● **Activity**
Locate the line that contains "The image size" in the entries below, then repeat it and every following line through the line that contains "Viewport: 480px width, 1040px", exactly, and no others.

● **Supplied material**

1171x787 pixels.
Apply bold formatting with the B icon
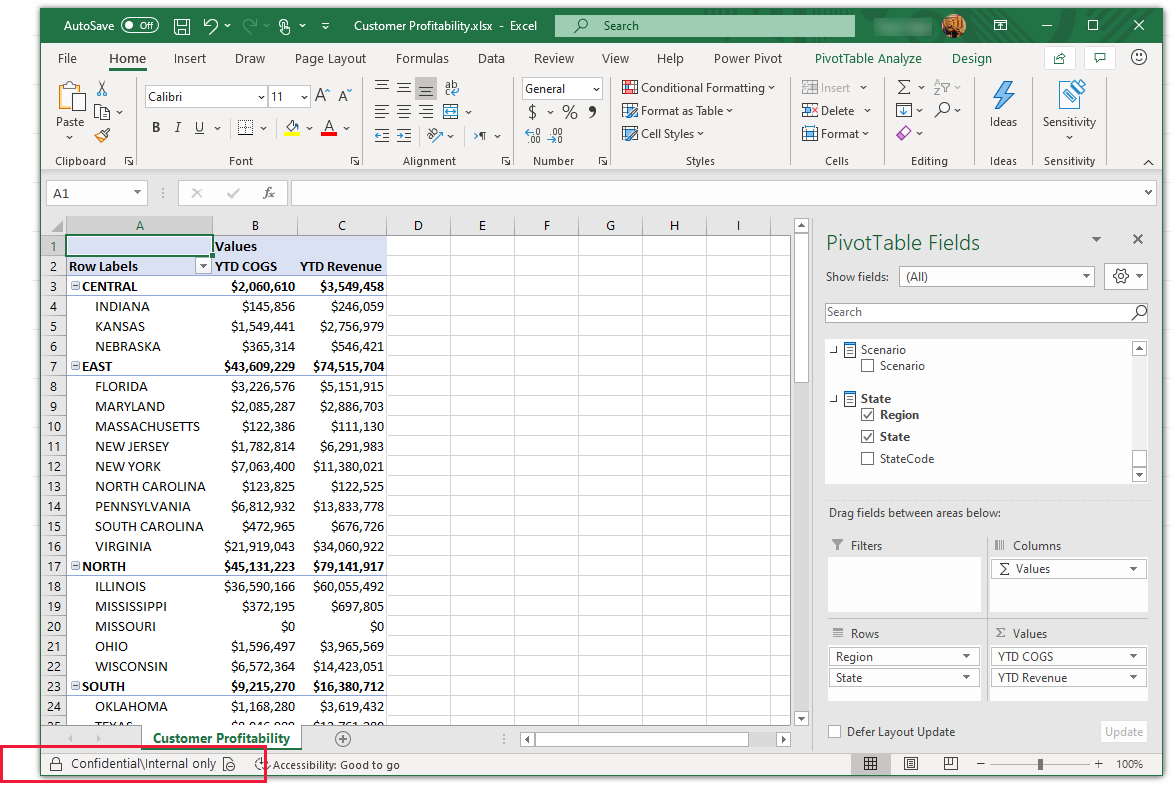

---

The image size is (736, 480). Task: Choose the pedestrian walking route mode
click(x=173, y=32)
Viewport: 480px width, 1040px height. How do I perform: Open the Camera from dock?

--

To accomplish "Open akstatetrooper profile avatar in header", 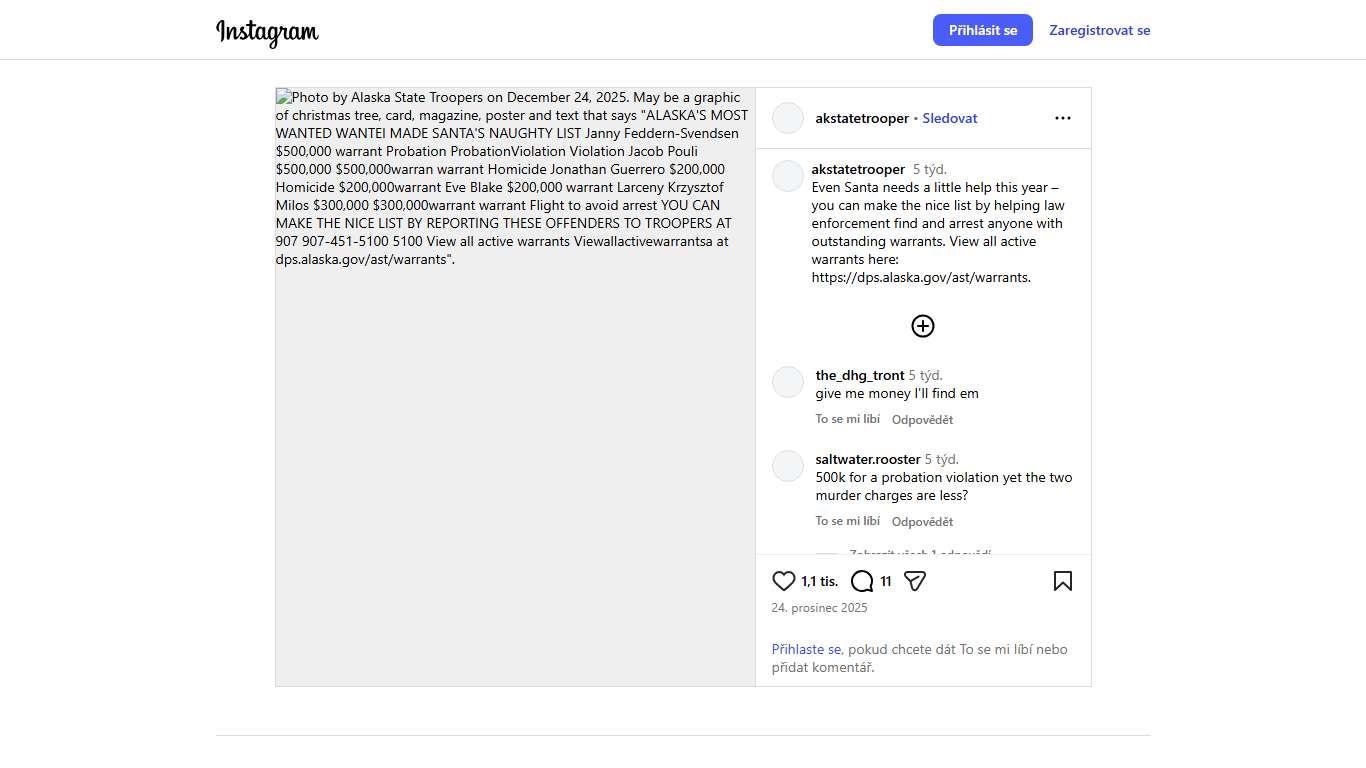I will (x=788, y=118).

● **Your response**
The image size is (736, 480). Task: Choose the pedestrian walking route mode
click(x=173, y=32)
Viewport: 480px width, 1040px height. How do I perform: Open the Camera from dock?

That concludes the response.